GaN Nanotransistors Withstand High Voltages

19. Mai 2021, 17:11 Uhr   |  Ralf Higgelke

GaN Nanotransistors Withstand High Voltages
© EPFL

Based on two innovations, a team at EPFL has developed nanotransistors made of gallium nitride for high-power applications that can withstand more than 1000 V. This could be used, for example, to extend the range of electric vehicles. This could, for example, extend the range of electric vehicles.

The objective of a team of engineers at EPFL is to develop novel power transistors to increase the efficiency of power converters. With their completely new transistor design, based on the counter-intuitive use of nanoscale structures for high-voltage applications, losses decrease during conversion, making the transistors particularly suitable for high-power applications such as electric vehicles and solar cells.

The heat dissipation in converters is caused by the on-resistance of the transistor, among other factors. “The higher the nominal voltage of semiconductor components, the greater the resistance,” says Elison Matioli, a coauthor of the paper and head of EPFL’s POWERlab. Power losses shorten the ranges of electric vehicles, for instance, and reduce the efficiency of renewable-energy systems.

Matioli, along with his PhD student Luca Nela and their team have developed a transistor that has only half as much on-resistance as conventional transistors, while holding voltages of over 1,000 V. The EPFL technology incorporates two key innovations.

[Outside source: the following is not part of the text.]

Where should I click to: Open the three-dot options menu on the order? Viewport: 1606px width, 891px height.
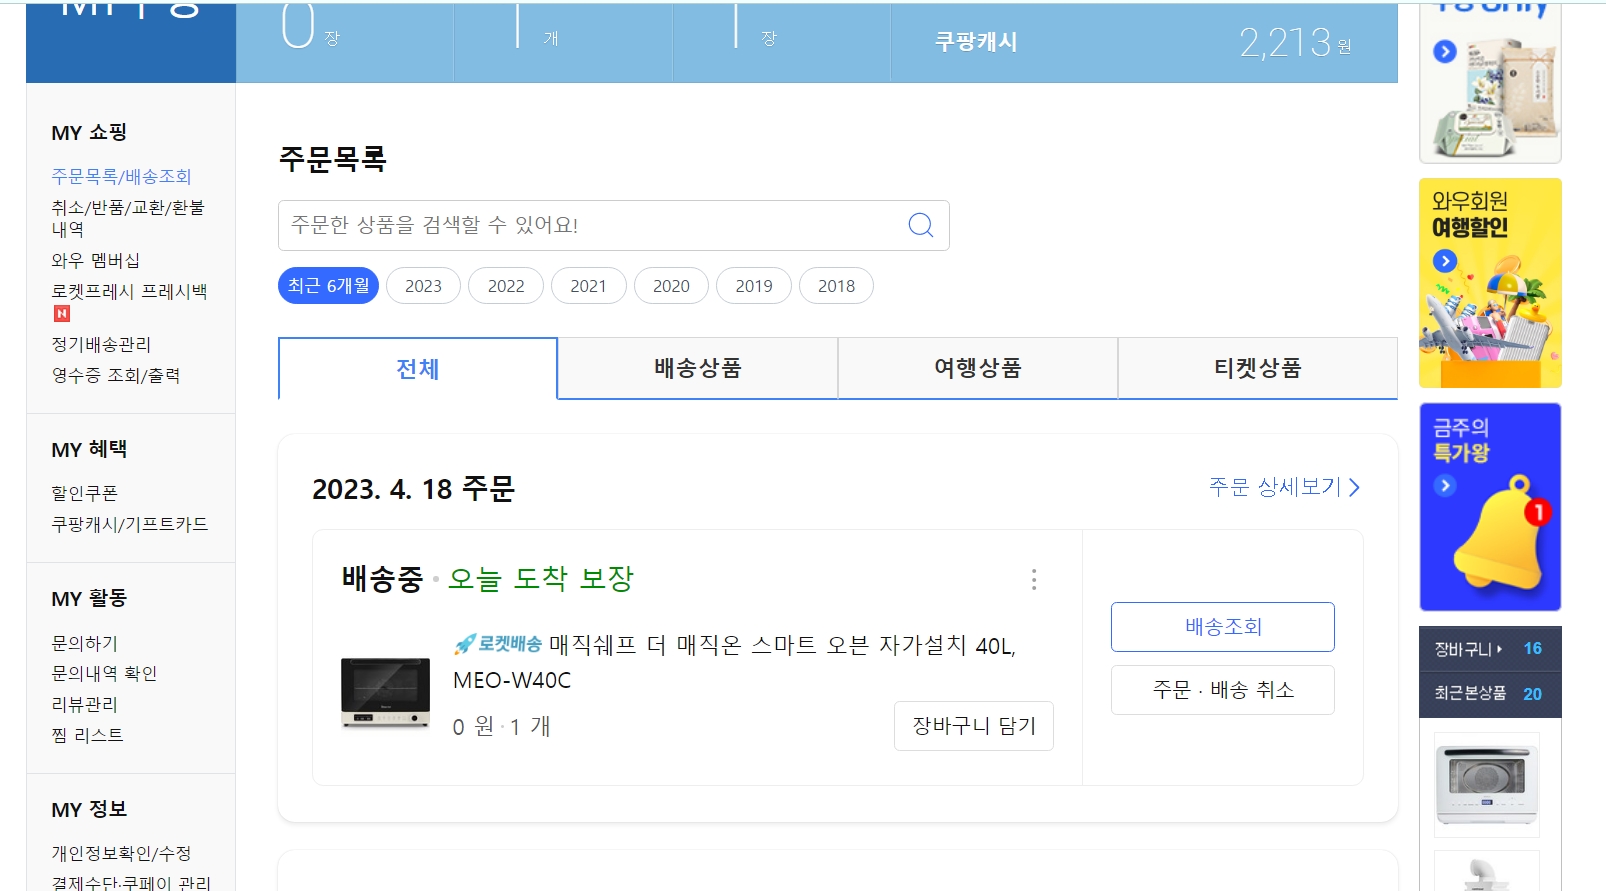coord(1034,580)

Many Nanowires in Parallel

The first involves building several conductive channels into the component so as to distribute the flow of current – much like new lanes that are added to a highway to allow traffic to flow more smoothly and prevent traffic jams. “Our multi-channel design splits up the flow of current, reducing the resistance and overheating,” says Nela.

The second innovation involves using nanowires made of gallium nitride, a semiconducting material ideal for power applications. Nanowires are already used in low-power chips, such as those in smartphones and laptops, but not in high voltage applications. The POWERlab demonstrated nanowires with a diameter of 15 nm and a unique funnel-like structure enabling them to support high electric fields, and voltages of over 1,000 V without breaking down.

Thanks to the combination of these two innovations – the multi-channel design that allows more electrons to flow, and the funnel structure that enhances the nanowires’ resistance – the transistors can provide greater conversion efficiencies in high-power systems. “The prototype we built using slanted nanowires performs twice as well as the best GaN power devices in the literature,” says Matioli.

While the engineers’ technology is still in the experimental phase, there shouldn’t be any major obstacles to large-scale production. “Adding more channels is a fairly trivial matter, and the diameter of our nanowires is twice as big as the small transistors made by Intel,” says Matioli. The team has filed several patents for their invention.

Demand for chips that can perform efficiently at high voltages is set to boom as electric vehicles become more widely adopted, since more efficient chips translate directly into longer ranges. Several major manufacturers have expressed interest in teaming up with Matioli to further develop this technology.